— Begin Exercise input —

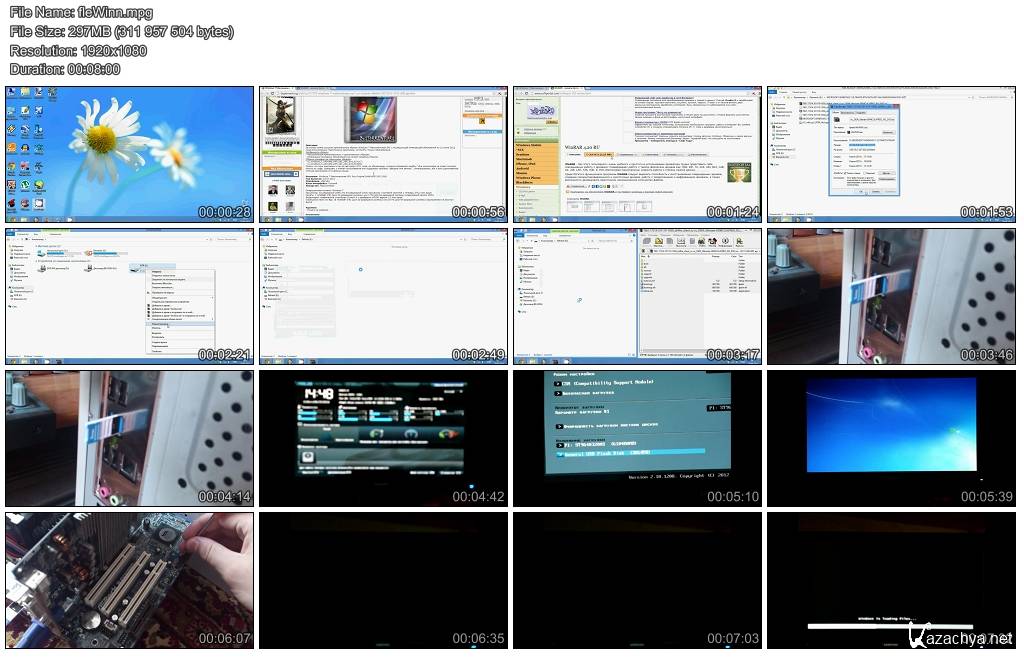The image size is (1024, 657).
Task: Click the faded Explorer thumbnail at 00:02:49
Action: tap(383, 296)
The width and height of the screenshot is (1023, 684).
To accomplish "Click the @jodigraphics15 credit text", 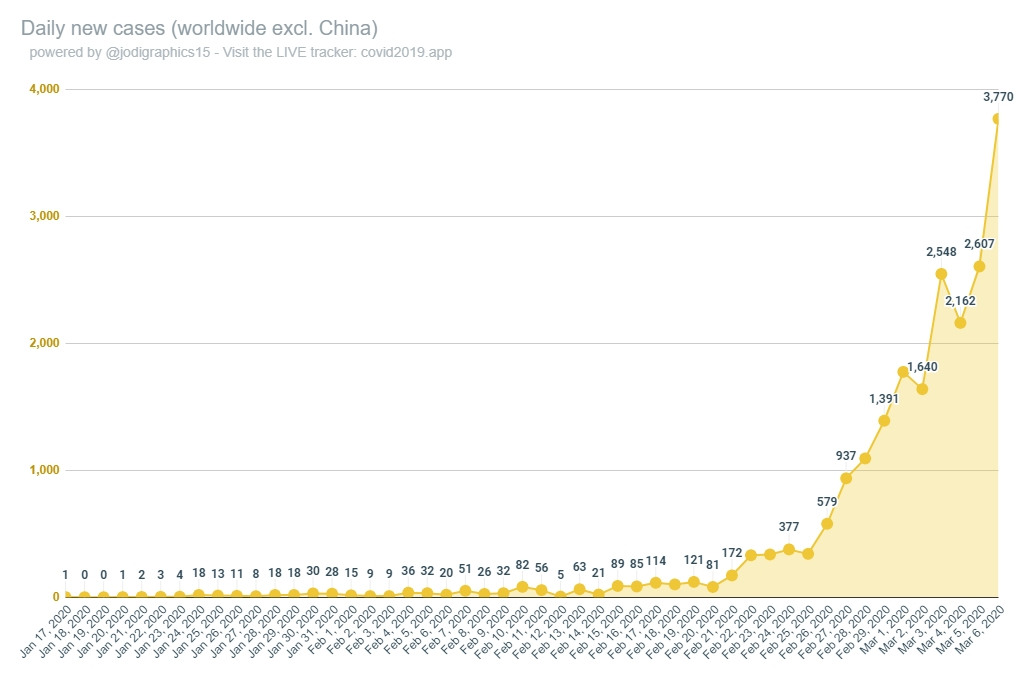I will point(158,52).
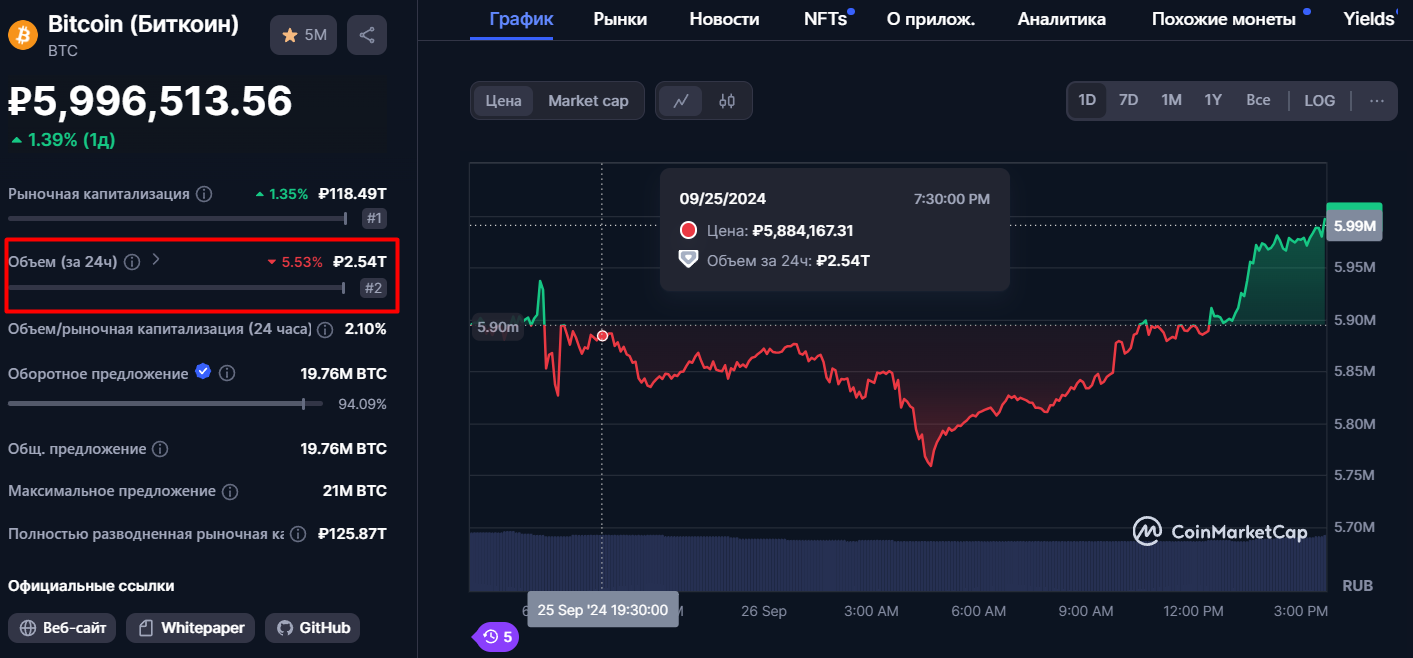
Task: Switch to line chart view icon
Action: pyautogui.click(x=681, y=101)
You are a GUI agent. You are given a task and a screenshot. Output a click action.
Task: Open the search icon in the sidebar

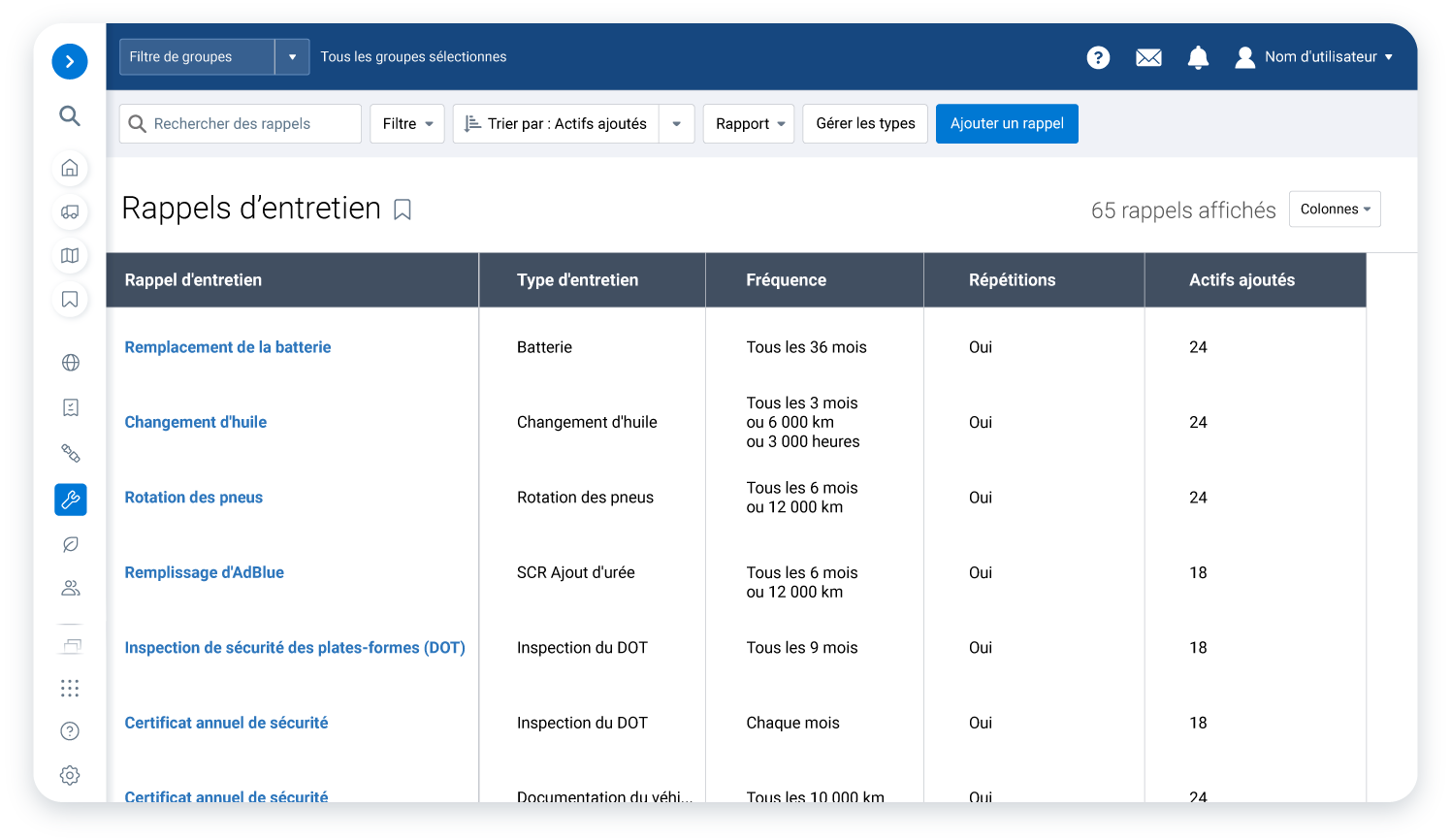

— End Exercise input —
— Begin Exercise input —

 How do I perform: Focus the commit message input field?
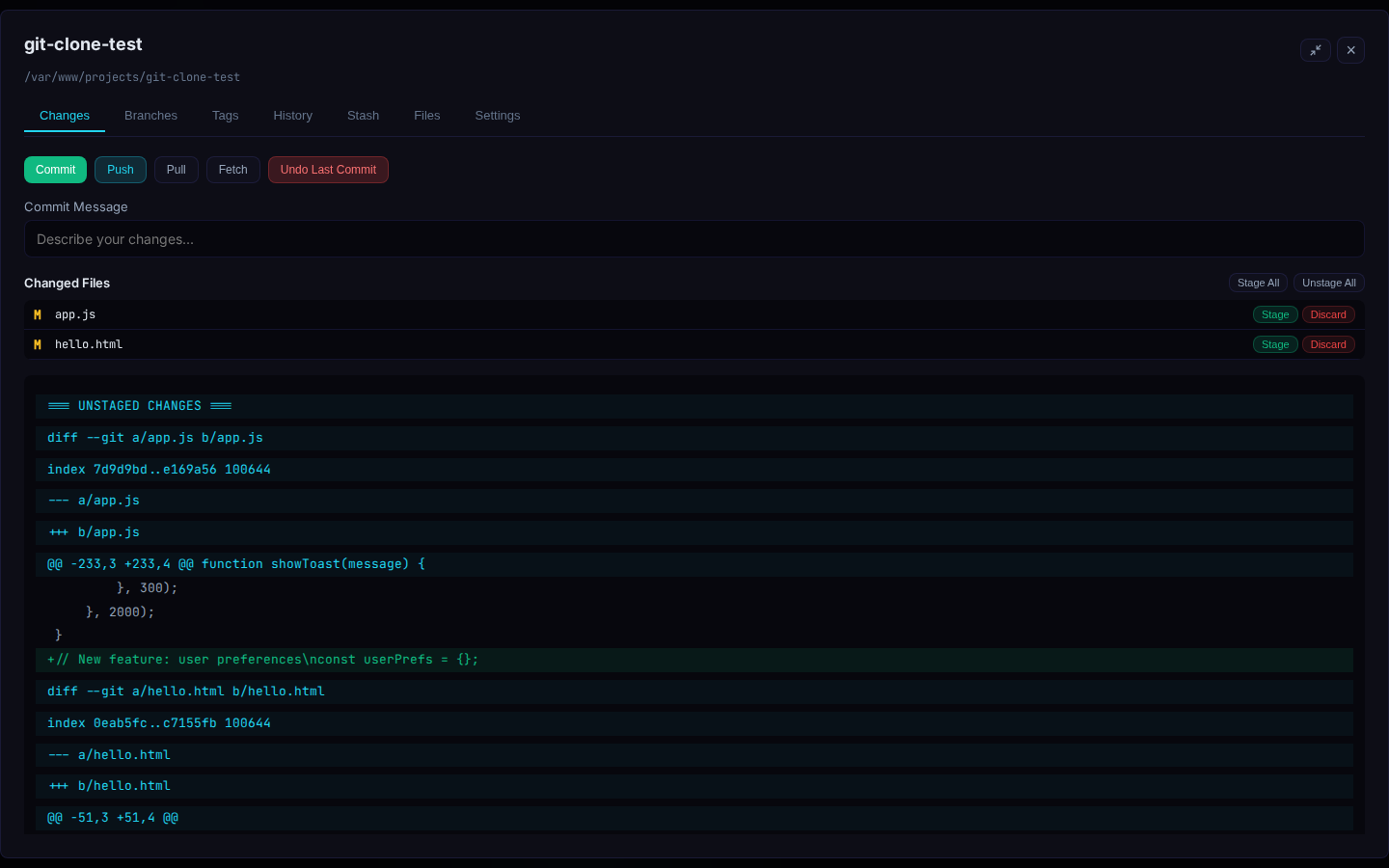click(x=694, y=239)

— End Exercise input —

Copy the data word for word, from the line with "You are a GUI" up to and including the line with "Task: Open the search icon in the sidebar".

You are a GUI agent. You are given a task and a screenshot. Output a click action.
Task: Open the search icon in the sidebar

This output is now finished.